Dirk sat down again, frowning. “How can a small revolution make a big difference?”

Magnus began to tell him. Dirk kept asking questions, so the explanation became more and more involved—but Magnus did manage to wrap it up as they went into orbit around Maltroit, five days later.


The guards formed a hollow square around the king’s herald and conducted him into the great hall, where Earl Insol lolled in a huge chair of carven oak. The message was quite clear: if the sentry said words that offended, the guards would become jailers, or worse. The king’s man put on an urbane smile to hide his indignation. The impudent lord wouldn’t dare defy His Majesty!

Would he?

Still, he squared his shoulders as the two guards stepped aside and pointedly did not bow as he said, “Good afternoon, my lord.”

Insol frowned; the herald should have known better than to speak first. No doubt the fool thought of himself as embodying the majesty of the king who had sent him, therefore being at least temporarily equal to the earl. “What says the king?” he demanded, brusquely and with no preamble. The herald fought the urge to scowl at the man’s rudeness. Didn’t His Lordship know he was mistreating not just the herald, but also he who had sent him? “His Majesty sends me to tell you of one Bagatelle, my lord, a dealer in cloths and fabrics.”

The earl’s eye gleamed; he recognized the name. “A common caitiff? What of him?”

“This Bagatelle appealed to our noble king of this land of Aggrand for justice, claiming his goods had been stolen, and himself beaten, by yourself, my lord Earl. His Majesty summons you to his court, that he may hear from your own lips whether or not you have flouted the King’s Peace, and dealt so roughly with one of his subjects.”
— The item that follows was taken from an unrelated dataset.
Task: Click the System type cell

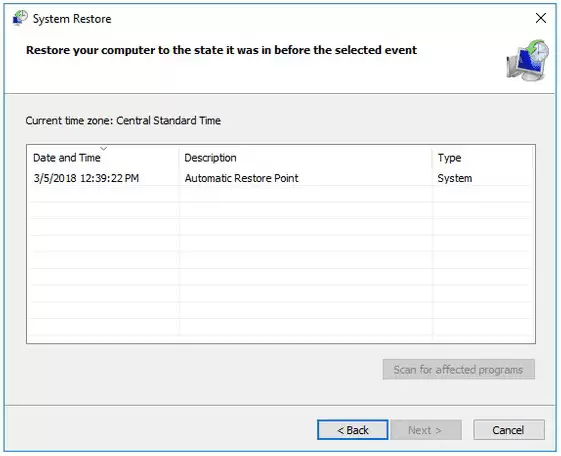Action: pos(454,178)
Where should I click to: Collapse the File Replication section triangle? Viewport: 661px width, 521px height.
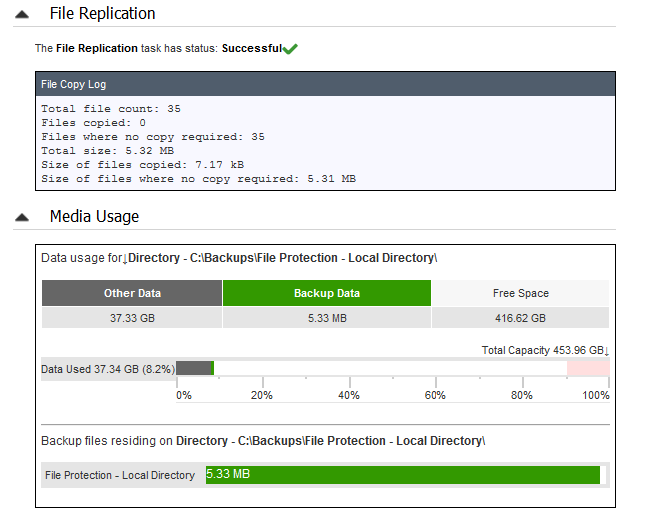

The earl sat very still for a minute. Then he said, “Summons? Did you say that this child of a king dares summon an earl twenty years his senior?”

The herald reddened; he was scarcely into his twenties himself. “His is the king!”

“And an impudent upstart he is,” the earl retorted. Then his voice became velvety smooth. “Might he not invite me? Ask me to wait up on him?”

“He has no need! He is the king, and all of his subjects must obey!” But the herald was beginning to have a very nasty feeling about all this.

“It is time this arrogant stripling learned the limits of his power!” the earl snapped. “Ho, guards! Take this impudent chatterbox to the dungeons and strip that gilded cloth from his back!”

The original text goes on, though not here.